The Measuring the ANZACs data and workflow: Measuring the ANZACs is transforming 4 million pages of soldiers’ personnel files into a structured database. One way to approach this task would be to transcribe the words on every page into a free text database, like a big Word document or blog post.
However a quick look at the pages in the files shows many of the documents have a structure. Take this somewhat random example. It’s a hospital admission form. It even has a standard form number (E.F. 60) suggesting that many of the reports on hospital admissions will collect the same information. The pieces of information that will be collected in this context are pre-printed on the form in bold text. The different responses to these questions are handwritten (and sometimes typewritten). For those of you studied statistics we could refer to the printed text as variables and the handwritten responses as their values. In fact, among the research team that’s often how we do distinguish between the general concepts and the specific answers.

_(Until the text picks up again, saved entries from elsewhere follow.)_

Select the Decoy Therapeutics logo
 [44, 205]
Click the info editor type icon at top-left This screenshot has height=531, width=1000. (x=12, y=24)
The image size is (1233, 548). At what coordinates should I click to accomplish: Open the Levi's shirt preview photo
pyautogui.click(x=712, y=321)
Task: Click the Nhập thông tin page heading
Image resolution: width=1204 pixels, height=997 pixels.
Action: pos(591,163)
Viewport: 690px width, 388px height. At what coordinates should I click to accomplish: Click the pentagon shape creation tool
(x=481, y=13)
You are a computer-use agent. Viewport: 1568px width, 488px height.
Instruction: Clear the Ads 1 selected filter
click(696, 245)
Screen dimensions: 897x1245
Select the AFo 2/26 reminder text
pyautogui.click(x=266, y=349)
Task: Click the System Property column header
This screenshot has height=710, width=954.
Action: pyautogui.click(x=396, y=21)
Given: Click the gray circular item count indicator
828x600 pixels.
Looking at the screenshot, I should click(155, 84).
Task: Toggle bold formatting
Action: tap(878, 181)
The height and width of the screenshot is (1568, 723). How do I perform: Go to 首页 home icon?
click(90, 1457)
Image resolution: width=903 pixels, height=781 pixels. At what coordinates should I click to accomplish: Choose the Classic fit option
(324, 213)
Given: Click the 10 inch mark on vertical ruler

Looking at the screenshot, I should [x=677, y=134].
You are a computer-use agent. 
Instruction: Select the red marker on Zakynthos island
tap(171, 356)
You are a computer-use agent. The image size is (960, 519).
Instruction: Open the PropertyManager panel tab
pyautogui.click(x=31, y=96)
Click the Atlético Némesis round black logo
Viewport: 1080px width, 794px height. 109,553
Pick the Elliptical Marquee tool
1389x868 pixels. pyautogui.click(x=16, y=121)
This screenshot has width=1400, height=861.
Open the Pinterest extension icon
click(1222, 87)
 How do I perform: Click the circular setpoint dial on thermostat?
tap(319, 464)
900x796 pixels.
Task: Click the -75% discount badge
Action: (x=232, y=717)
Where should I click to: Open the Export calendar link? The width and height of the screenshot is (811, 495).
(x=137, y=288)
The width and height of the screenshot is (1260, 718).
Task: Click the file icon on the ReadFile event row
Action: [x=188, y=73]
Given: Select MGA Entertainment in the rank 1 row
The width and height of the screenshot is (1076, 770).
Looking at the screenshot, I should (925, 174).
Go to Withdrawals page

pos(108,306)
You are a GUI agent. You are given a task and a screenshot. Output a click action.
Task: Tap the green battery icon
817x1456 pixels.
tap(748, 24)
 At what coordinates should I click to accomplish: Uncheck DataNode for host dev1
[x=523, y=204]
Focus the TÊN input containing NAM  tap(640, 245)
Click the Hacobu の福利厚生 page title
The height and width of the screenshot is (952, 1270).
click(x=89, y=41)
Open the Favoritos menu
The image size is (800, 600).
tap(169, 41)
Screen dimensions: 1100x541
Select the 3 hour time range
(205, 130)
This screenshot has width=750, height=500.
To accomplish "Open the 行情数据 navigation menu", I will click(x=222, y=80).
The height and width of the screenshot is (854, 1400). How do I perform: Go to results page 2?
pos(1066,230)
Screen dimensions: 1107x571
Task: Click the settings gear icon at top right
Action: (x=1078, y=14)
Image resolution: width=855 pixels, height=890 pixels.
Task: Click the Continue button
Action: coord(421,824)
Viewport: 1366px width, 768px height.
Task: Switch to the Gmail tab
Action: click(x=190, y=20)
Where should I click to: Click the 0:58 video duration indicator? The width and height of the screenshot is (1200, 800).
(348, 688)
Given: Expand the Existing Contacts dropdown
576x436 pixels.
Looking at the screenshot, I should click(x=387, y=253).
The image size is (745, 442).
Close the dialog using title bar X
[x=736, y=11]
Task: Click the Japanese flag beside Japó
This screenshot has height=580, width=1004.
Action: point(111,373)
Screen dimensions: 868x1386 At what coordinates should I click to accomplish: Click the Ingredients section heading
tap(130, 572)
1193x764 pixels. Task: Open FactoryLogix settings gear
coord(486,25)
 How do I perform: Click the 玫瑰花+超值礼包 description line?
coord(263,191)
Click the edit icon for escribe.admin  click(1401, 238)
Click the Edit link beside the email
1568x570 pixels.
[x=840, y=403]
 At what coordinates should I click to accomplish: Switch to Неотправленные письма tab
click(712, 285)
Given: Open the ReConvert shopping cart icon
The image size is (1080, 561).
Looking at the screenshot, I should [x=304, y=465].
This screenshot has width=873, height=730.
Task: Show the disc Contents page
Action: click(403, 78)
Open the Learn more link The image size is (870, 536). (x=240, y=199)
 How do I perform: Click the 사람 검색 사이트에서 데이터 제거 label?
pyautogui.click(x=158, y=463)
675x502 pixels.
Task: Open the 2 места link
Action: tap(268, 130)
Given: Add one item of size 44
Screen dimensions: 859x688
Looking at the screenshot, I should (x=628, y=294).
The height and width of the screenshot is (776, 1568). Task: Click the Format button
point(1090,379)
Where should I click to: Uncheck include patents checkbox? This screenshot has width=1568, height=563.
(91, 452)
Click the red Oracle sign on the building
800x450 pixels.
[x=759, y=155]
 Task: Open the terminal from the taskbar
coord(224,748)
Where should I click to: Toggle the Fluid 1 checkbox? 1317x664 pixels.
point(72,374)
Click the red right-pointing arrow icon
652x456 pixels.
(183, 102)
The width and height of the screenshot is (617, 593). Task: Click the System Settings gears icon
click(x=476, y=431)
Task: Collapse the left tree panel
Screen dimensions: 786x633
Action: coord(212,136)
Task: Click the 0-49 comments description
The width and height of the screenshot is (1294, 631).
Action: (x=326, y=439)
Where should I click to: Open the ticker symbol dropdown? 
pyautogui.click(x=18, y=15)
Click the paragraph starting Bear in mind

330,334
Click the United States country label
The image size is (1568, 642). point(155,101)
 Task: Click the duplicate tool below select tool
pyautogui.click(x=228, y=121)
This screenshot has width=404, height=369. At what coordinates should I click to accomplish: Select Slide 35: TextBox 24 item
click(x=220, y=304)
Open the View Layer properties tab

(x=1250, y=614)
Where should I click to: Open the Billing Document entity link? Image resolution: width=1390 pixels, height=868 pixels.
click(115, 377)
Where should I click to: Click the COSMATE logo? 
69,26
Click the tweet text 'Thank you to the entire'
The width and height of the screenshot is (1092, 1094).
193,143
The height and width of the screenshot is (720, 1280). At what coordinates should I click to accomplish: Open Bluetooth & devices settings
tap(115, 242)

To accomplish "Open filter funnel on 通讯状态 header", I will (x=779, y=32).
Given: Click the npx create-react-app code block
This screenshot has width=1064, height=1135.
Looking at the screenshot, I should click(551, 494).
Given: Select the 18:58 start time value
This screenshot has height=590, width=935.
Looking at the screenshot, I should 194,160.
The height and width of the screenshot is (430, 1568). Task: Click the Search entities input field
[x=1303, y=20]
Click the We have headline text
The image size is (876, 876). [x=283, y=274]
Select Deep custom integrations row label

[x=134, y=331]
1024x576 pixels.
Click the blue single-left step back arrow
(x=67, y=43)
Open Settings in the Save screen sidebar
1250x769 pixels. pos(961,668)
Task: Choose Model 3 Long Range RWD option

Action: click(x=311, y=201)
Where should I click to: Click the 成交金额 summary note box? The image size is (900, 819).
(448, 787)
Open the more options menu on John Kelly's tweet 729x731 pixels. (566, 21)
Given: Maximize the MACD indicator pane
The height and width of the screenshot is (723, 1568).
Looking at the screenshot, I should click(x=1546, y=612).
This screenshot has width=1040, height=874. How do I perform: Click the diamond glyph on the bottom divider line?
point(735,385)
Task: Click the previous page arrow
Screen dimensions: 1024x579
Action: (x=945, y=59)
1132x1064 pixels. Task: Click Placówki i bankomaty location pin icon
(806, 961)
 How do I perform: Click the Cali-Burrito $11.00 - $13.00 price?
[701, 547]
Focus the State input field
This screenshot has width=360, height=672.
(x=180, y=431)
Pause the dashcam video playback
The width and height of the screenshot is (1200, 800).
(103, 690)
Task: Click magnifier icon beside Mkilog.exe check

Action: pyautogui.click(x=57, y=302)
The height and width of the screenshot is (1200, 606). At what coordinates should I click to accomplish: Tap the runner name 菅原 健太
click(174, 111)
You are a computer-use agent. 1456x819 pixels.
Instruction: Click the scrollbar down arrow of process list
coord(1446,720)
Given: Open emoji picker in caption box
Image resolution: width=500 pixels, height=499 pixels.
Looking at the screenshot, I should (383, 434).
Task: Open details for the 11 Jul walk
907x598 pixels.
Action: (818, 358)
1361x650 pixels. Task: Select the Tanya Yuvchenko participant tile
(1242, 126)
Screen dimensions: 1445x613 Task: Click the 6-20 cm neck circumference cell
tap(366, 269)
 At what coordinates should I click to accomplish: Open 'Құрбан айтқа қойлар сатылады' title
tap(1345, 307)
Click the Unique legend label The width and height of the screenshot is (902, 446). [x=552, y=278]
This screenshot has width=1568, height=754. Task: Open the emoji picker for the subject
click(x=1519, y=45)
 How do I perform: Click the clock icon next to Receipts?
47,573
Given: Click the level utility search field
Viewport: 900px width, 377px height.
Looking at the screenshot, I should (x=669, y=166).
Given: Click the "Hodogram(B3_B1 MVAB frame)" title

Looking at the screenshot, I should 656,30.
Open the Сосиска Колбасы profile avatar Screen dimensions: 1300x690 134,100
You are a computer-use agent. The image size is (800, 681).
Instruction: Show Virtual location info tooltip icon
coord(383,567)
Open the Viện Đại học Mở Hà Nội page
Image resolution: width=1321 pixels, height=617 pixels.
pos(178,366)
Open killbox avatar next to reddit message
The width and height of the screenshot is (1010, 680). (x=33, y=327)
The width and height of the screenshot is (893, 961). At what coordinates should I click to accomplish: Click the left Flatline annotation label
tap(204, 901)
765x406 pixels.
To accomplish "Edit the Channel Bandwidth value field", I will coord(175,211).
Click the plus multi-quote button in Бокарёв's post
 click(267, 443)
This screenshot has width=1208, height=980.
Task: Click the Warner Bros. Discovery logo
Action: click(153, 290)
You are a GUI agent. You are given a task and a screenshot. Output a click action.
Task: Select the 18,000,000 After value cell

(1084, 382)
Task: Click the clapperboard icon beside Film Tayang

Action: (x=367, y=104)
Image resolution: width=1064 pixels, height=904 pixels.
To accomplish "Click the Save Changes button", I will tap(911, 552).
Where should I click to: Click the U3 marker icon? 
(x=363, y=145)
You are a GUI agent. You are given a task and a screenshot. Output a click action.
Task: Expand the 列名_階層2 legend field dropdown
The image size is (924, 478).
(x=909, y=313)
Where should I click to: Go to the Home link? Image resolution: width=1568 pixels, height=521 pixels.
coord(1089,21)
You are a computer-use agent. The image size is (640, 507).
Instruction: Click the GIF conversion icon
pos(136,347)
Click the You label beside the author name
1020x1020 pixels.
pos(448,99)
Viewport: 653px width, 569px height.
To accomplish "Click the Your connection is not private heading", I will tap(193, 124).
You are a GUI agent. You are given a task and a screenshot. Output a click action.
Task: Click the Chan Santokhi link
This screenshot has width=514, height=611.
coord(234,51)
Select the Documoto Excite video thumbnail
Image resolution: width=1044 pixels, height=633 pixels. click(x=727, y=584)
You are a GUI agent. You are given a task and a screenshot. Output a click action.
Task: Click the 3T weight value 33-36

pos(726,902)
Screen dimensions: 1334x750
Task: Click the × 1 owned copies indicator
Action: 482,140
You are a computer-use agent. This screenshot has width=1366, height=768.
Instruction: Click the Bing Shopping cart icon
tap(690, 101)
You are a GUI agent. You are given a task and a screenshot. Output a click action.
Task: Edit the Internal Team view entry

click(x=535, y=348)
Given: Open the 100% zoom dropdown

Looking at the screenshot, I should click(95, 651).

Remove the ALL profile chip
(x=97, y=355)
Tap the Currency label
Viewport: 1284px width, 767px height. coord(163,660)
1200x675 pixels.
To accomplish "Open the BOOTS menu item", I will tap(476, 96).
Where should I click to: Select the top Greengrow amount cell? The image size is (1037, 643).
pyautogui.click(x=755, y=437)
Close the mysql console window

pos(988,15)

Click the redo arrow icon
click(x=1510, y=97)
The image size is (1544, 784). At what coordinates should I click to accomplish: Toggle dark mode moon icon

You will also notice that there are lots of different kinds of pages with different questions on them. So the pages themselves are variable. In order to transcribe the information on any page in a structured format we first have to know what kind of page we’re looking at.
When you—as citizen scientists—are looking at a page you can tell what kind of page it is. Often it says exactly what the page is”HISTORY SHEET,” for example. But not always! You’ll see that too, or you’ve seen it, if you’ve been working with us for a while. Early on we had hoped that we would be able to use Optical Character Recognition to identify the types of forms you are looking at. But there are enough pages that don’t have legible titles, or don’t have titles at all, that we soon realized this wouldn’t work at a level of acceptable accuracy. To put it plainly, unless the OCR process was recognizing 90% or more of the pages accurately we’d still be needing human review.
These considerations lead us to order of events in the Measuring the ANZACs workflow
- Classify a page as a particular type of document
- If a page is classified as a document that we are transcribing, mark the fields to be transcribed.
- Transcribe the marked fields.
And that’s all there is to it. Rinse and repeat for 140,000 files and 4 million pages!
The classification of page types will help us set up the database in such a way that other researchers will be able to use it for their research on other topics. If you are researching hospital treatments, for example, it would be great if we had identified all forms relating to hospital admissions, so you could go straight to those pages. That’s what we’re hoping to do. Here’s how we’ll do that, with your help!
Classifying pages is found under the Mark workflow, so start by selecting either link to Mark.
We eventually want to mark variables on the History Sheet, the Statement of Services (which is really page 2 of the History Sheet), the Attestations, and any form of Death Notifications. These are the options for classifying a page, plus “Other”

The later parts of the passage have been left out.